Data entries:

== Segment start ==

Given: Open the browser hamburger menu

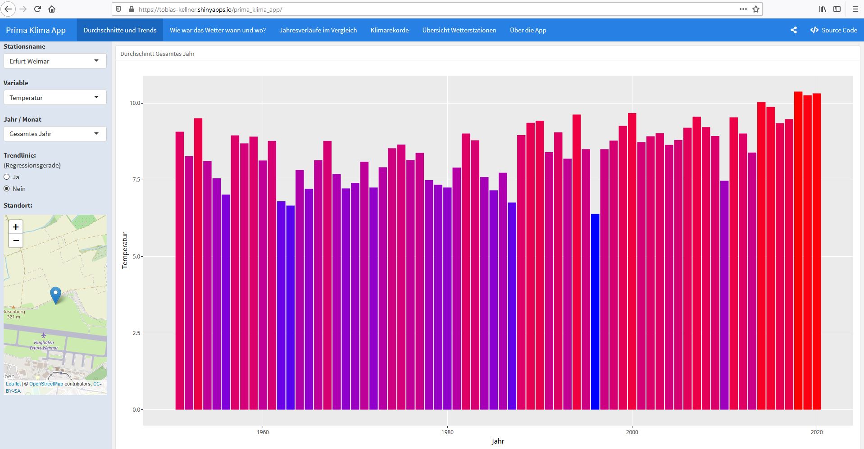Looking at the screenshot, I should (855, 9).
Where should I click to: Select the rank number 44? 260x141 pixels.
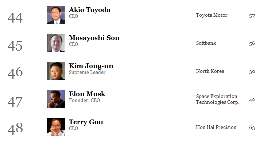pos(15,18)
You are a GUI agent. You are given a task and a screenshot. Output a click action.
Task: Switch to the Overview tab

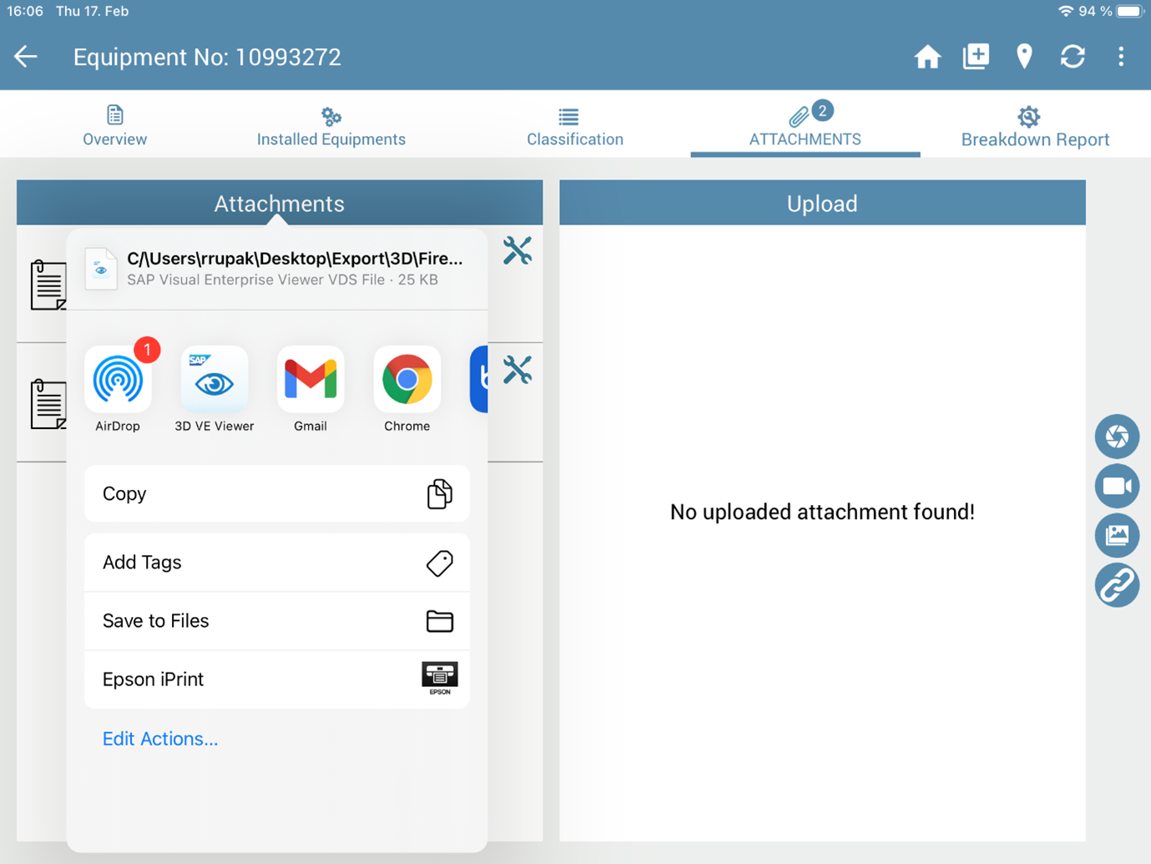[114, 126]
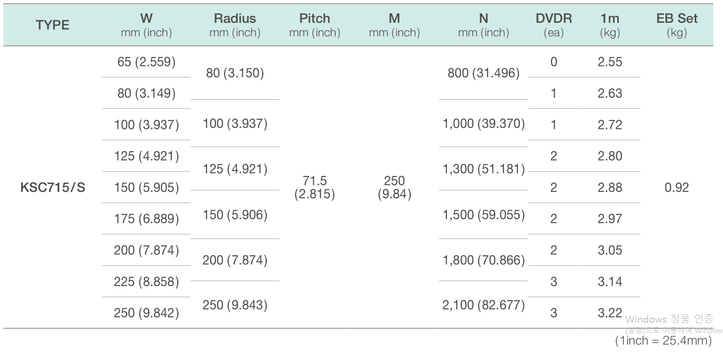The width and height of the screenshot is (723, 352).
Task: Click the 250 (9.842) width value
Action: [x=146, y=313]
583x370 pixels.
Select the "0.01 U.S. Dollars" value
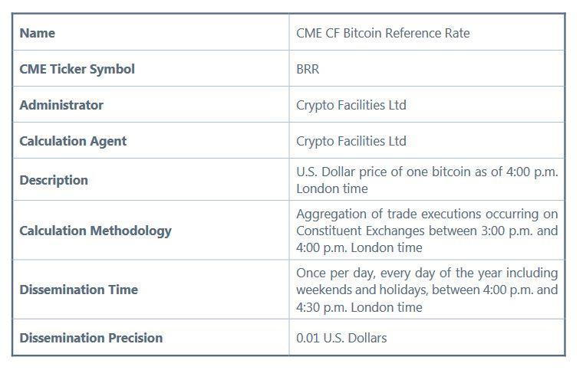(x=341, y=338)
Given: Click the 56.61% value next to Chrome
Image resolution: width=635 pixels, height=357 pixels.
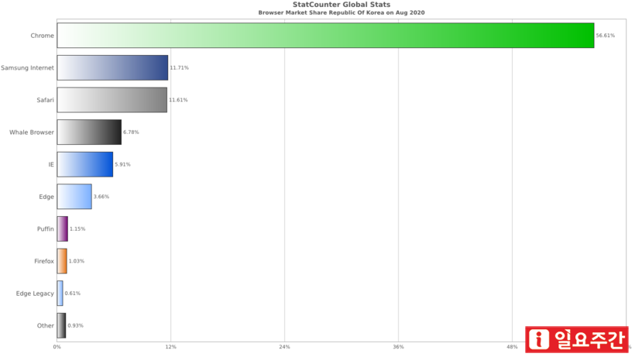Looking at the screenshot, I should pos(606,36).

== Segment end ==

Assignment: The required output is each record above, reproduced exactly, without its pictures.

Response to this exercise:
Given: Open the browser hamburger menu

Looking at the screenshot, I should (855, 9).
Where should I click to: Select the rank number 44? 260x141 pixels.
pos(15,18)
You are a GUI agent. You are given a task and a screenshot. Output a click action.
Task: Switch to the Overview tab

[114, 126]
The width and height of the screenshot is (723, 352).
Task: Click the 250 (9.842) width value
Action: [x=146, y=313]
583x370 pixels.
Select the "0.01 U.S. Dollars" value
(x=341, y=338)
Given: Click the 56.61% value next to Chrome
Image resolution: width=635 pixels, height=357 pixels.
Looking at the screenshot, I should pos(606,36).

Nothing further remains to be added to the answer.